A free society does not expunge its ugliest moments from the history books, although it must also be careful to observe them within the proper context. Wilson’s racial animus is finally getting its due in center-left circles after decades in which the progressive wing of the American political spectrum thought that to properly admonish Wilson would be to open the doors to more sweeping criticisms of his liberal record. They’re right; it would, and it should. The same impulse should be applied to any number of beatified figures in American history whose records are rarely given a thorough review, and whose legacies are jealously guarded by their liberal inheritors.
The obvious example to cite here is Andrew Jackson, the bombastic populist and the epitome of the 19th-century frontiersman who gave birth to the modern Democratic Party. Jackson, too, was a God awful president. This conclusion is now generally accepted across the political spectrum, although – like Wilson – for a narrow set of reasons that deserve to be broadened. Jackson’s prosecution of the Indian Removal Act, what came to be known as the Trail of Tears, renders him a toxic historical figure and briefly resulted last year in a campaign to have his image scrubbed from the $20 bill. Equally deserving of posterity’s opprobrium is Jackson’s decision not to renew the Bank of the United States charter, leading to nearly a century of financial turbulence. The legacy of the nation’s 7th president wasn’t all terrible. Jackson presided over the continuation of an era in which the franchise expanded to a variety of demographic groups that previously could not vote. Though his administration was dubbed the “Reign of King Mob” by his detractors, Old Hickory ignored appeals from influential citizens at a time of potent evangelical fervor to weaken the division between church and state. As Dean Rouse noted, “people are complicated.”

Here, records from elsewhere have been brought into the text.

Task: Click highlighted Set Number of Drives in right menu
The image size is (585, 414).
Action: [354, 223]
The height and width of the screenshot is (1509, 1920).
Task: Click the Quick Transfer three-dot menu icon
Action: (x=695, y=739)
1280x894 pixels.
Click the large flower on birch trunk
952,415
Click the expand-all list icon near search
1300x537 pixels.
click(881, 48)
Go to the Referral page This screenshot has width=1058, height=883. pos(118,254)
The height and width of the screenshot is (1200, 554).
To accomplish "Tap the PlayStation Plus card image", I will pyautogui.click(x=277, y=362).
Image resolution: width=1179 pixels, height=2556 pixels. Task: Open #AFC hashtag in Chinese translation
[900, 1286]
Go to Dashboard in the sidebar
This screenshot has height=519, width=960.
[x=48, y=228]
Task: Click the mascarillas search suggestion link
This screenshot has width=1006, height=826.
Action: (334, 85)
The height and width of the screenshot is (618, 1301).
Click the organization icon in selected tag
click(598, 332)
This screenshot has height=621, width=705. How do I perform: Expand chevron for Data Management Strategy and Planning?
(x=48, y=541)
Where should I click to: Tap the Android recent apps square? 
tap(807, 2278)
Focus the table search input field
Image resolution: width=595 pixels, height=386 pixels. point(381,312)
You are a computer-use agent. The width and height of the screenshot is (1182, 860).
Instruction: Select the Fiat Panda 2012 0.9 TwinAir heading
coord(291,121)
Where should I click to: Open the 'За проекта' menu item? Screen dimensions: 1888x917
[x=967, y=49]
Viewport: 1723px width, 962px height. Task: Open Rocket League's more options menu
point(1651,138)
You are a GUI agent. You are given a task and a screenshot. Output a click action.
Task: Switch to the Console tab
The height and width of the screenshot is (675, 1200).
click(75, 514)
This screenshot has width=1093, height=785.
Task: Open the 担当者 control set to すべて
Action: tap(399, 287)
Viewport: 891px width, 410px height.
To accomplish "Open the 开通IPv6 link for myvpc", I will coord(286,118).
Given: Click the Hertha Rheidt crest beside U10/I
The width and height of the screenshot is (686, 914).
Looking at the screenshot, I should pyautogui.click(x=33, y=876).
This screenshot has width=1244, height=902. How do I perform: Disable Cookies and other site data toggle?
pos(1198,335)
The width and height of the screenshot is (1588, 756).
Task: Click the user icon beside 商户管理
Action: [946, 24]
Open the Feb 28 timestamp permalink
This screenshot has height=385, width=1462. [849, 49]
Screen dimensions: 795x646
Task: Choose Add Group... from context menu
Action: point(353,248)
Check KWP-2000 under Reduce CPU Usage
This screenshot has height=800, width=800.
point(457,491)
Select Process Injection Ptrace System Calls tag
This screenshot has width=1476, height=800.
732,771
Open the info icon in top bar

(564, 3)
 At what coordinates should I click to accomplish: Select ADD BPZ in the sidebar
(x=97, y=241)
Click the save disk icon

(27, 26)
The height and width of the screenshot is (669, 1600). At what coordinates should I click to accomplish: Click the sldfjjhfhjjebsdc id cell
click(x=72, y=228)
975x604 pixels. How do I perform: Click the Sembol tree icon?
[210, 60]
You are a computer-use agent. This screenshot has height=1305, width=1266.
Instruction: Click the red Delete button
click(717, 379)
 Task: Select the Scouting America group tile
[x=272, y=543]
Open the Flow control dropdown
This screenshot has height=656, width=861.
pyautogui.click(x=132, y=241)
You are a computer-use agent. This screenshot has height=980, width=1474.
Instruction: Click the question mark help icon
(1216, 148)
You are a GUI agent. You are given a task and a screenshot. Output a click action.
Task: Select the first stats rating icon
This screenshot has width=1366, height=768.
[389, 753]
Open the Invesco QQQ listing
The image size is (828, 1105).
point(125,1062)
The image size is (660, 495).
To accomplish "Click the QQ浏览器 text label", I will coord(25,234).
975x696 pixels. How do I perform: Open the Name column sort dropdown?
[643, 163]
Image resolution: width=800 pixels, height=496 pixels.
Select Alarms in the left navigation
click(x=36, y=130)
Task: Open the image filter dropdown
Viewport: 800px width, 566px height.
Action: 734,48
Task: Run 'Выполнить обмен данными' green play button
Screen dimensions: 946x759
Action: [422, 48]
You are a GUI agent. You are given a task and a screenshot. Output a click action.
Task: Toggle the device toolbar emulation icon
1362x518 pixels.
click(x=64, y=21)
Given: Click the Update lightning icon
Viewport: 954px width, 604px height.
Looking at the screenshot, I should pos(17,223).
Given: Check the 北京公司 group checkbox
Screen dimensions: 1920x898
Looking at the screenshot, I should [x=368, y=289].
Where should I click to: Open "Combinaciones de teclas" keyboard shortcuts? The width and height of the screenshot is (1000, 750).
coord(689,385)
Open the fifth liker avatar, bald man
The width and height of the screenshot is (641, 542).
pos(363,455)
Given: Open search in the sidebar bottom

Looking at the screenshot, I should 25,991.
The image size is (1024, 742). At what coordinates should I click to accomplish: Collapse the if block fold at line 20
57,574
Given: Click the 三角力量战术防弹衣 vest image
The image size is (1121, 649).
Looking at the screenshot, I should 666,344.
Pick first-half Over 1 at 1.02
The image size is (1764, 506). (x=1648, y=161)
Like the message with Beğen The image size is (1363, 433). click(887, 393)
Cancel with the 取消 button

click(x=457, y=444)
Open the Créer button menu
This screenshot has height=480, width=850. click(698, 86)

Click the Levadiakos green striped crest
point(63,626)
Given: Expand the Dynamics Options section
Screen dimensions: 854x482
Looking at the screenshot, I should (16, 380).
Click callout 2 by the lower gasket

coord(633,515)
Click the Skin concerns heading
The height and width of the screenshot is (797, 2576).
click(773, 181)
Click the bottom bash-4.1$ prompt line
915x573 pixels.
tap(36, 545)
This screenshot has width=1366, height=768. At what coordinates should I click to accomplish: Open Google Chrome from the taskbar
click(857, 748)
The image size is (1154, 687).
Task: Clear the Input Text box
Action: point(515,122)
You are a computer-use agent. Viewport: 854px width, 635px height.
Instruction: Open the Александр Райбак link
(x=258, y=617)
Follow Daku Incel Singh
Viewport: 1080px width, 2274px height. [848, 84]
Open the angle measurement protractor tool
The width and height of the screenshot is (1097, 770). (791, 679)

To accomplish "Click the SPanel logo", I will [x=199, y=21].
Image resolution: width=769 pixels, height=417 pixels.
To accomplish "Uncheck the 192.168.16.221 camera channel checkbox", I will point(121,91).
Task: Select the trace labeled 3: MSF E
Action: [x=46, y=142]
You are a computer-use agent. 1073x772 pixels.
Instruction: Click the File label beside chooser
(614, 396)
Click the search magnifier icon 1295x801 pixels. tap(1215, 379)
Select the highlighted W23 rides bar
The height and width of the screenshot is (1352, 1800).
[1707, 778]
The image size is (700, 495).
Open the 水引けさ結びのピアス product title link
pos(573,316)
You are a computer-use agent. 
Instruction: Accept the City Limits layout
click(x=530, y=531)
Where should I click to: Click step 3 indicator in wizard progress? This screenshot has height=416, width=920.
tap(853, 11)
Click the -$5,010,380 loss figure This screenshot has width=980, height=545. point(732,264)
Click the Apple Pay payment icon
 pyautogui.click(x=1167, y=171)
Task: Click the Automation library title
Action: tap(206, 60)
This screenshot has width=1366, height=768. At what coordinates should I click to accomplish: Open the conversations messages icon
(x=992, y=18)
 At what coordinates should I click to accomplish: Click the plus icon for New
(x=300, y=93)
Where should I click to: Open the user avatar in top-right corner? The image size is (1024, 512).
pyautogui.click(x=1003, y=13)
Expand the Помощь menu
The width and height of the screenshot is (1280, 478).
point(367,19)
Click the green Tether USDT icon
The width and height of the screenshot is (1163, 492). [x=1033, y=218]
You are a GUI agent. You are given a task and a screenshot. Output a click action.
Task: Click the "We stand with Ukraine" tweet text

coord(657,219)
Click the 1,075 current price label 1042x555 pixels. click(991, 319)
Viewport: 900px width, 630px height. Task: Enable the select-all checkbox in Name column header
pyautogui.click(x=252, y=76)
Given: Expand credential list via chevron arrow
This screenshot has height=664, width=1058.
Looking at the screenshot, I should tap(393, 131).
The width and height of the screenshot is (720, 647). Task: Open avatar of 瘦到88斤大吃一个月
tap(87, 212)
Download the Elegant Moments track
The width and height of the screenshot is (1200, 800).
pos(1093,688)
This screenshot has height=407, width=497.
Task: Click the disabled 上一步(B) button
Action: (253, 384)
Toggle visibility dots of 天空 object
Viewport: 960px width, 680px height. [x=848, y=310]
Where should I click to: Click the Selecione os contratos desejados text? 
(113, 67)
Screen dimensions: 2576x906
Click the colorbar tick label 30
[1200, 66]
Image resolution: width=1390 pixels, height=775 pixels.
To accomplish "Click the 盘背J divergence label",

If men like Jackson and Wilson were removed from their positions of political reverence, would their mixed legacies be properly taught? Would there be, as there is today, an effort to accurately appreciate their historical roles and their all too human flaws? It’s doubtful. What’s more, a weightier question looms: Is there any limiting principle to this? There is a less legitimate effort among maximalists on the left to cut the image of Thomas Jefferson – one of the Enlightenment’s most foundational intellects – down to size because he was a slaveholder. If that is the only measure of a man’s worth, why not rename Washington State or the nation’s capital city? And by what criteria will we be judged? If some future generation determines that our standards of conduct violate some yet unset norm and are intolerable, what will be our fates? Will we be remembered by our grandchildren as anything other than one-dimensional monsters?
These are complicated subjects, and there is space to debate all sides of the issue when discussing the most prudent way to remember the dangerous legacies of the flawed people. But remembering has to always be the objective, lest we doom ourselves to relive their experience.